Intelligent Reflecting Surface Enhanced Secure Transmission Against Both Jamming and Eavesdropping Attacks

Both the jammer and the eavesdropper pose severe threat to wireless communications due to the broadcast nature of wireless channels. In this paper, an intelligent reflecting surface (IRS) assisted secure communication system is considered, where a base station (BS) wishes to reliably convey information to a user, in the presence of both a jammer and an eavesdropper whose transmit informations are not completely known. Specifically, with the imperfect third-party node's channel state information (CSI) and no knowledge of jammer's transmit beamforming, we aim to maximize the system achievable rate by jointly designing the BS's transmit beamforming and the IRS's reflect beamforming, while limiting the information leakage to the potential eavesdropper.
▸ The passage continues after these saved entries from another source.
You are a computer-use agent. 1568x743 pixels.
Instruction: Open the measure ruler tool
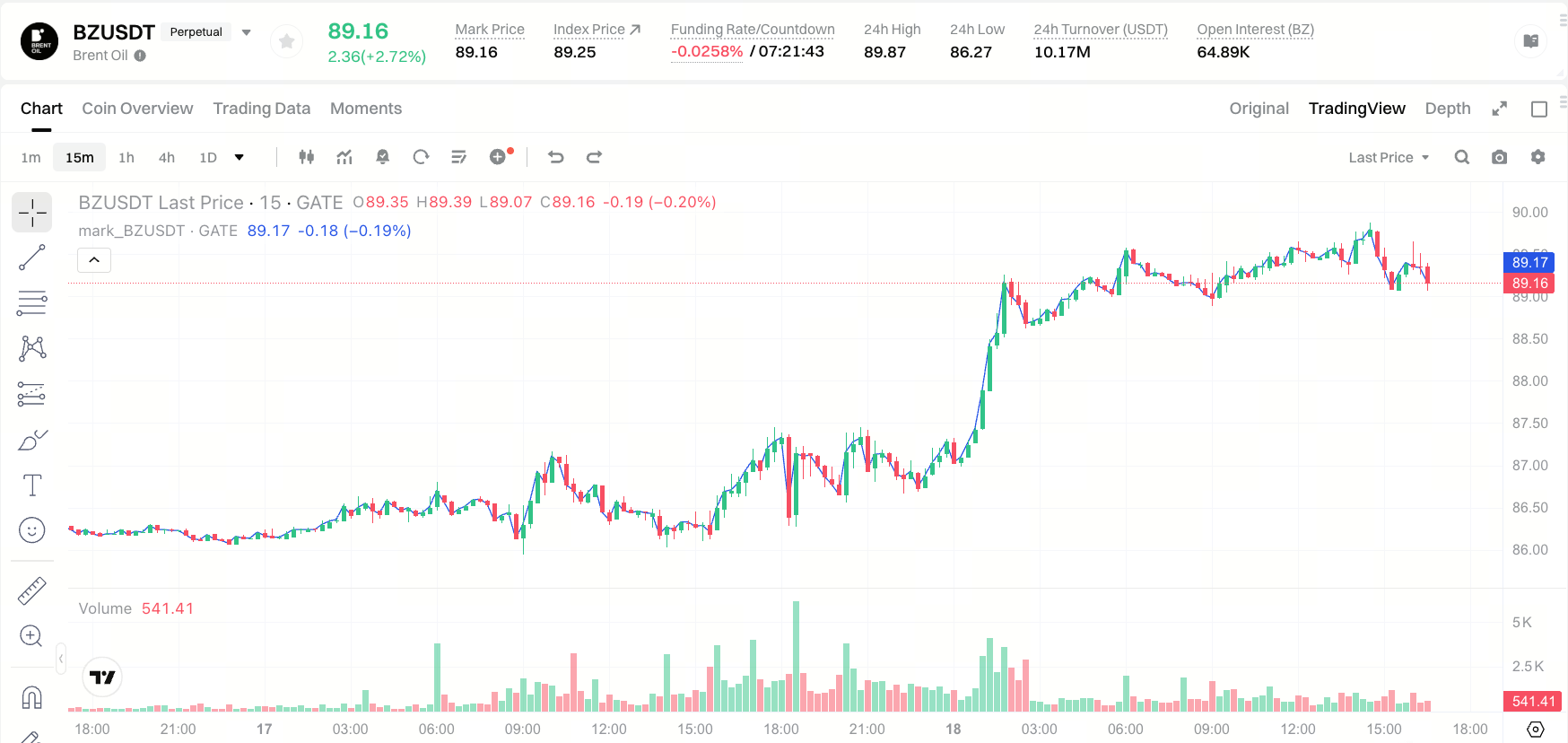point(31,590)
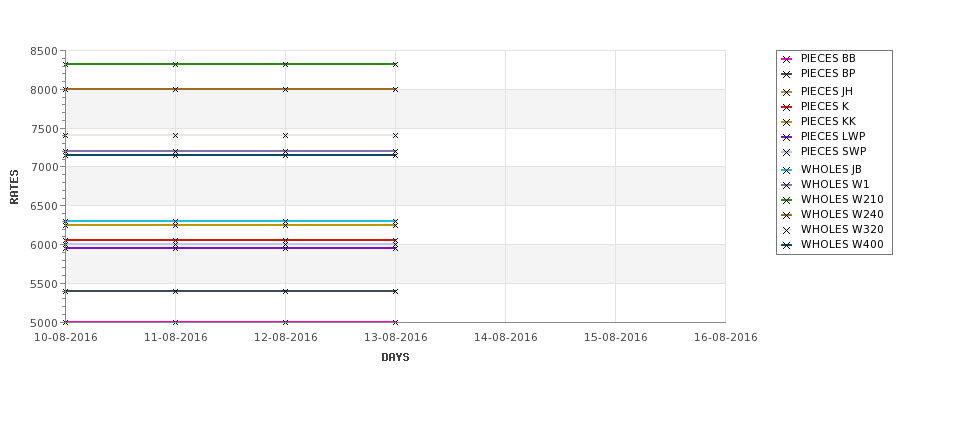Click the 16-08-2016 date axis label
Screen dimensions: 975x429
tap(726, 338)
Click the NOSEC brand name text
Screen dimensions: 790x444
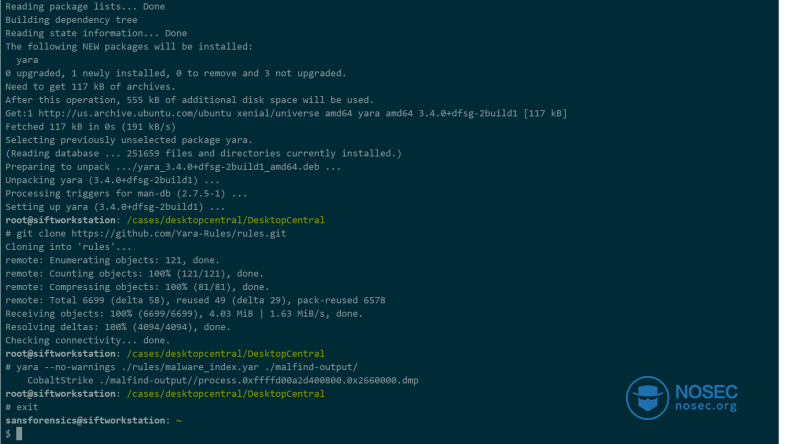(x=706, y=392)
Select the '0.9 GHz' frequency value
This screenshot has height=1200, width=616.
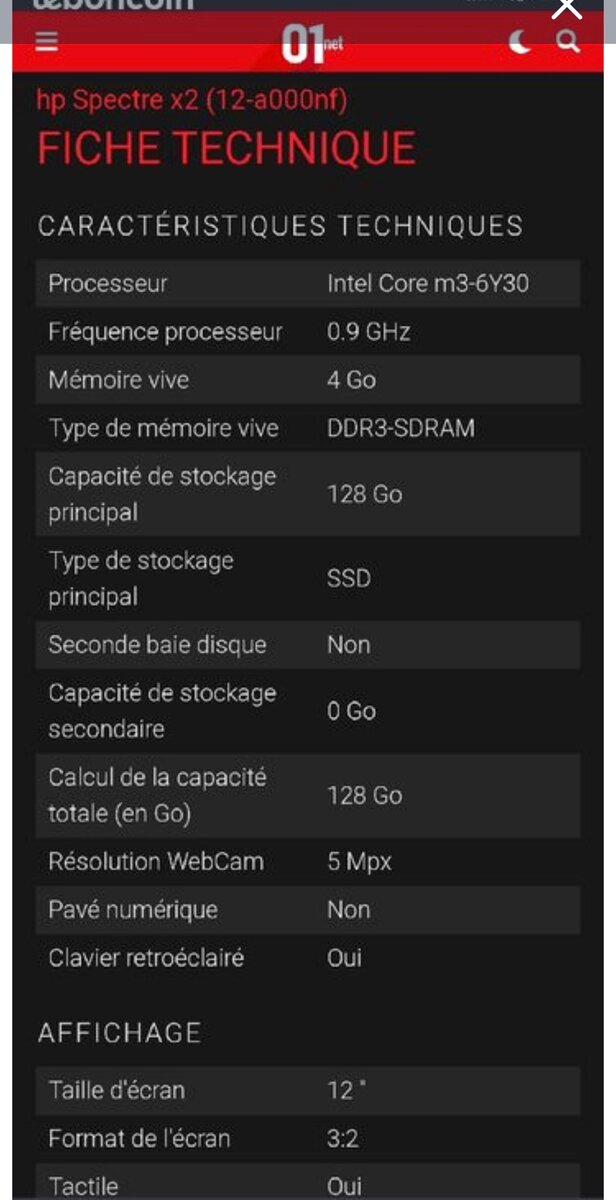pyautogui.click(x=371, y=331)
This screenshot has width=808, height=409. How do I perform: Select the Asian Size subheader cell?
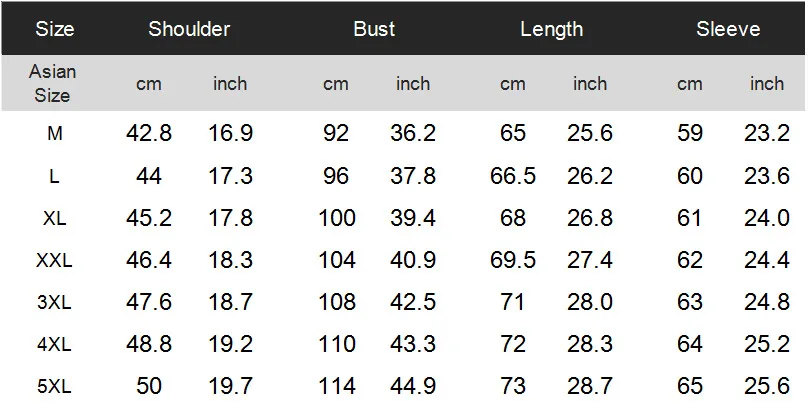53,83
Due to the non-convexity and intractability of the original problem induced by the incompleted information, we utilize the auxiliary variables, Cauchy-Schwarz inequality, and General Sign-Definiteness transformation to convert the original optimization problem into a tractable convex optimization problem, and then obtain the high-quality optimal solution by using the successive convex approximation and penalty convex concave procedure. Numerical simulations demonstrate the superiority of our proposed optimization algorithm compared with existing approaches, and also reveal the impact of key parameters on the achievable system performance.